Hundreds of billions of pounds desperately needs to be spent in the coming years to keep the worst effects of climate change at bay, but without clear targets on renewable energy and global warming they are unwilling to invest their clients’ money.
“Despite overwhelming scientific evidence that human activity is warming the planet with increasingly serious economic consequences, policymakers have failed to act with the level of urgency and clarity the problem requires,” said Stephanie Pfeifer, chief executive of the European Institutional Investors Group on Climate Change, part of a global coalition of pension funds, insurance companies and other financial institutions that are raising the alarm in a new report.
The group is calling on the UK to play a major role in dragging the world out of its torpor by leading the green policy debate in Europe.

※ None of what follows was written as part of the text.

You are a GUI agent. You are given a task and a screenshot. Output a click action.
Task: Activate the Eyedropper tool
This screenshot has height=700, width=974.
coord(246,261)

It also wants the UK to play an active role in the run-up to a new international climate agreement due to be finalised in Paris next year, which will seek to forge a hugely ambitious, legally binding global treaty to limit global temperature rises to 2C above pre-industrial levels. Many of the investors are based in the UK and include the BT pension scheme, Aviva and Scottish Widows.

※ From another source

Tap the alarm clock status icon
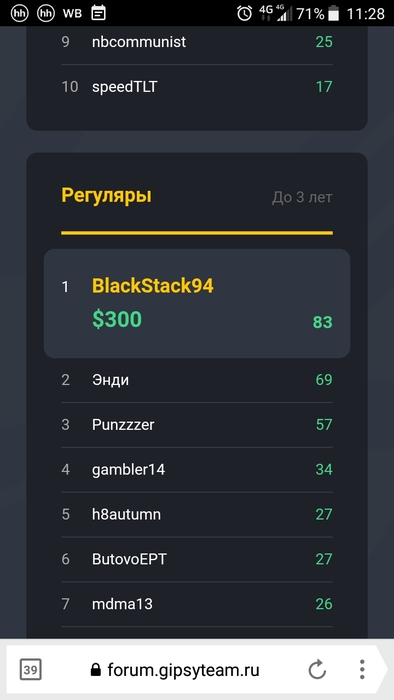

“If we don’t get [decisive action] then we won’t be able to shift investment from high-carbon to low-carbon projects and there will be severe impacts from climate change over the longer term,” Ms Pfeifer said.
Furthermore, the cost of extreme weather events like Sandy – which caused damage estimated at $60bn when it struck the north-eastern US in October – could deal a severe blow to the economy and, in turn, to pensions.Ms Pfeifer cited recent research which showed that in the UK, the offshore wind industry alone could miss out on 15,000 new jobs over the next seven years as a result of “weak and unclear signals” on renewable energy policy.
A spokesman for the Department for Business rejected claims that investors did not have the clarity they needed to make investment decisions on renewable energy. “We have provided clarity to offshore wind investors, setting out the support available under the Renewables Obligation [subsidy] and publishing strike prices [subsidy levels] earlier than expected,” he said.
Meanwhile, a UN report last year forecast that up to 60 million jobs could be created globally if the world switched decisively to a low-carbon economy.
The survey found institutions were unable to invest as much as they would like in projects to tackle global warming because they have a duty to maximise returns. Without clear green policies from the most influential governments, such investments become high risk.
Potential investors in UK renewable energy projects say they are being put off backing green power plants because a lack of policy clarity makes it difficult for them to determine their likely returns. Investment in British “clean energy” projects has tumbled from $4.2bn (£2.7bn) in July, August and September 2010 – the government’s first full quarter in office – to just $1.7bn in the most recent quarter, from the start of April to the end of June, according to Bloomberg.
The survey stopped short of singling out the UK government for giving a lack of clarity, saying that it was a Europewide and worldwide problem. But Ms Pfeifer conceded that “mixed messages are not helpful,” when asked about the current UK government’s record.
Some 69 per cent of fund managers surveyed said they were only appointing executives with a strong focus on climate change, a significant rise on a year ago. Meanwhile, 53 per cent of asset managers said they had either sold, or decided not to invest in, at least one company in the past year because of concerns about climate change, both moral and economic.
The survey included the views of 84 investment firms in 10 countries, including The Church Commissioners for England, BNP Paribas and the California Public Employees’ Retirement System.